— Begin Page extract —

Banks Are Untold Story of Ukraine’s Survival, Even State Banks

Oschadbank CEO says Ukrainian state should keep control of some banks after the war because they’ll be helpful if Russia attacks again

(Bloomberg) — When Sergii Naumov took over as chief executive at one of Ukraine’s biggest state banks before Russia’s invasion, his job was to privatize it. Now he’s glad he didn’t get the chance. 

The role of Ukraine’s banking system is one of the less told stories of the nation’s resilience. It survived the loss of assets to occupation, power outages and a 30% collapse in GDP without bank runs, service interruption or any significant closures. State-controlled lenders like Naumov’s Oschadbank JSC have played a part.

“Generally, when you have this state-owned economy it is not good, but during the war it helped,” says Naumov. “We know what our mission is.”

Before the war, the state-run lenders that control about half the system’s assets were seen as part of the country’s problem. They were notorious for poor governance and backroom deals with their government owners.

Now they’ve become an important source of funding for an economy under assault, pushing subsidized loans and helping to fund a cash-strapped state, even as private lenders pulled back to reduce their exposure to risk.

Whereas overall bank credit to households and private sector companies contracted last year, Oschadbank increased lending by 11%, and by 81% for small- and medium-sized companies. They’d loan more, as there is plenty of liquidity in the system, according to Naumov, but in a brutalized economy with high interest rates, demand for credit is low and all but non-existent for mortgages.

The financial sector as a whole has been profitable since the start of the war. And with dividend payouts banned for private lenders, those banks have added to their cash buffers. The weighted average of capital adequacy ratios across the sector is up 3 percentage points, to 14.3% — well above the 10% requirement stipulated by the Ukrainian central bank. 

Some of that liquidity is also channeled to finance the state budget, supplementing the aid Ukraine receives from international donors. 

Soldiers on the battlefield earn high salaries by Ukrainian standards and get paid via state lenders. Some people also consider state-owned banks safer than their commercial rivals during a war. 

As a result of those factors, state banks find deposits rising, without having to offer high interest rates to attract them. That in turn creates a huge pool of cheap money the banks can lend back to their owner, the government, purchasing its bonds at a time when there’s no market demand for the paper. 

All the same, at a time when that stability is partly enforced, the International Monetary Fund has warned of the risk of blow ups. 

“Although the financial system remains stable and liquid thanks to extensive emergency measures, continued vigilance is warranted given the true health of the banking system remains opaque, and the risks of further shocks persist,” the Washington-based lender said in a June 29 report. 

The central bank is conducting an asset quality review for the country’s 20 largest banks, accounting for 90% of the sector’s assets, with results to be published by March.

Despite the role that state lenders have provided in sustaining the wartime economy, both the IMF and Ukraine’s central bank want to privatize all state lenders other than Ukreximbank JSC, which finances trade, once the war ends.

— End Page extract —
— Begin Items —

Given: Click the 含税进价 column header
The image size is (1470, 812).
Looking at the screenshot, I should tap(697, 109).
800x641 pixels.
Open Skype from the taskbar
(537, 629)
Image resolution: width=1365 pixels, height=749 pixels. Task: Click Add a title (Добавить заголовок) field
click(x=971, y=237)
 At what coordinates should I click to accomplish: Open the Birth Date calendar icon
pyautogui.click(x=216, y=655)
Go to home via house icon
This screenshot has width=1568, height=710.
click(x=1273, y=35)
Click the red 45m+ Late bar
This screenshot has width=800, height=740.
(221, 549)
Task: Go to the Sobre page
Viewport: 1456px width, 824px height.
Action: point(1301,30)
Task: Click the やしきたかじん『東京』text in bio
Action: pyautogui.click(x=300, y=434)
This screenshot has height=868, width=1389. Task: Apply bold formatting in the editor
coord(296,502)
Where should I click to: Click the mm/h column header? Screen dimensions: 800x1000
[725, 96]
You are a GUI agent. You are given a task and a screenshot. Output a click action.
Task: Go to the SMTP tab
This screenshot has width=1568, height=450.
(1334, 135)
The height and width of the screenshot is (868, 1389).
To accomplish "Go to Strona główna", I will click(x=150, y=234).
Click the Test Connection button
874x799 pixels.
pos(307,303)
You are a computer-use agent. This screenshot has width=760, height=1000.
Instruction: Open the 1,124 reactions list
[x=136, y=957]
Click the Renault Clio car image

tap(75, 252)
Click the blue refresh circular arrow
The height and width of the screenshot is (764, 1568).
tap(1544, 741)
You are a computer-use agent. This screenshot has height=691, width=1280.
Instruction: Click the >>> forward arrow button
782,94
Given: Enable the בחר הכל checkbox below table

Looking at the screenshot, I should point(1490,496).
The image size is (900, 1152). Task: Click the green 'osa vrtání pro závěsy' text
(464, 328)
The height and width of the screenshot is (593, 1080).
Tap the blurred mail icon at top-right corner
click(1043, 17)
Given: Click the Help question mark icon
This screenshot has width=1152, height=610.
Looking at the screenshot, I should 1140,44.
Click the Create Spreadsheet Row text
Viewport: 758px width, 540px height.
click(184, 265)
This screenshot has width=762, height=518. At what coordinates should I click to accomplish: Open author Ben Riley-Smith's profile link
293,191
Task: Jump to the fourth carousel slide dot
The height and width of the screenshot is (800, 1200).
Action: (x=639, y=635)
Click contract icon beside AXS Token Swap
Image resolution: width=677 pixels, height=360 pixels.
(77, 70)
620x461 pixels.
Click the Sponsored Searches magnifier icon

— End Items —

▸ Exercise set:
**A)** Retype the article on Ukraine's banks from "Oschadbank CEO says" to "get the chance.".
**B)** According to the article on Ukraine's banks, by how much did Oschadbank increase its lending to small- and medium-sized companies?
**C)** Carry on writing the article on Ukraine's banks, starting after its last sentence.
The material has no connection to the article on Ukraine's banks.

▸ Exercise answers:
**A)**
Oschadbank CEO says Ukrainian state should keep control of some banks after the war because they’ll be helpful if Russia attacks again

(Bloomberg) — When Sergii Naumov took over as chief executive at one of Ukraine’s biggest state banks before Russia’s invasion, his job was to privatize it. Now he’s glad he didn’t get the chance.

**B)** By 81%.

**C)**
They argue that such measures are necessary to avoid distorting competition and the central bank is already encouraging state lenders to clean house in preparation. Ukraine’s $15.6 billion IMF loan program calls for bank privatizations and they will be key to unlock $115 billion in further aid.

“I have not seen any good examples in general of how the state managed state-owned enterprises, including banks,” said Kateryna Rozhkova, first deputy governor of the National Bank of Ukraine, who heads the central bank’s supervisory functions.

Before Russia’s invasion, Naumov agreed with them. But after his experience keeping funds flowing to a country under attack, he says that two banks should remain under state control.

“Russia will not disappear in the next years,” he says. “They will be with us all the time.”

In the short term, at least, the state’s share of the financial system is about to get even bigger. On July 20, the central bank started the process of nationalizing Sense Bank JSC, previously Alfa-Bank Ukraine. That institution was solvent but owned by sanctioned Russian businessmen including the billionaires Mikhail Fridman and Petr Aven.

Rozhkova argues that the root cause of Ukraine’s financial resilience isn’t lending by state banks, but the clean up of a sector that until recent years had been riddled with related party lending and hidden losses. That process saw state-owned institutions handed funds by the state to recapitalize and saw the country’s largest lender, Privatbank, nationalized. 

Speaking at her office in the central bank’s elegant 1905 headquarters — built when Kyiv was part of the Russian Empire — Rozhkova said that state control of banks invariably distorts both market competition and regulation. She did acknowledge that state banks have served a vital purpose during the war, providing finance at a time of need, if only because of their sheer size.

More than 80 banks were closed in the years that followed President Vladimir Putin’s 2014 incursions into eastern Ukraine. Others, including state banks, were forced to recapitalize and undergo regular stress tests.

Asked what would be happening now if that clean up had not taken place, Rozhkova paused. 

“It would have been a very, very deep crisis,” she said. “The sector would not be able to support the government, the economy or the people.”

Companies like Citius-S and A.M.P. Hydro can testify to the importance of state lenders. At the start of the war, the two small manufacturing companies fled Melitopol, the southern city that now lies in the path of Ukraine’s counteroffensive.

Both had to leave their equipment behind and lost most of their staff. When they knocked on Oschadbank’s door for the capital needed to start over about 1,200 kilometers (750 miles) to the West, in Lviv province, they had no collateral or cash flow to offer. 

“We even had to destroy our machinery, to make sure the Russians couldn’t use it,” says Alex Serov, the 60-year-old owner and director of Citius-S, which makes bullet-proof glass and armored security vans.

What they did have was good records and business plans.

With help from international organizations such as USAID, Serov and his daughter Anastasia sat down with Oschadbank to work out a 12 million hryvnya ($328,000) loan. 

Now they’re back up to 50% of their pre-war output, pushing out about 15 vans per month. They’ve refurbished two abandoned warehouses and Serov has his eye on a third as he considers reviving another former business, making ambulances.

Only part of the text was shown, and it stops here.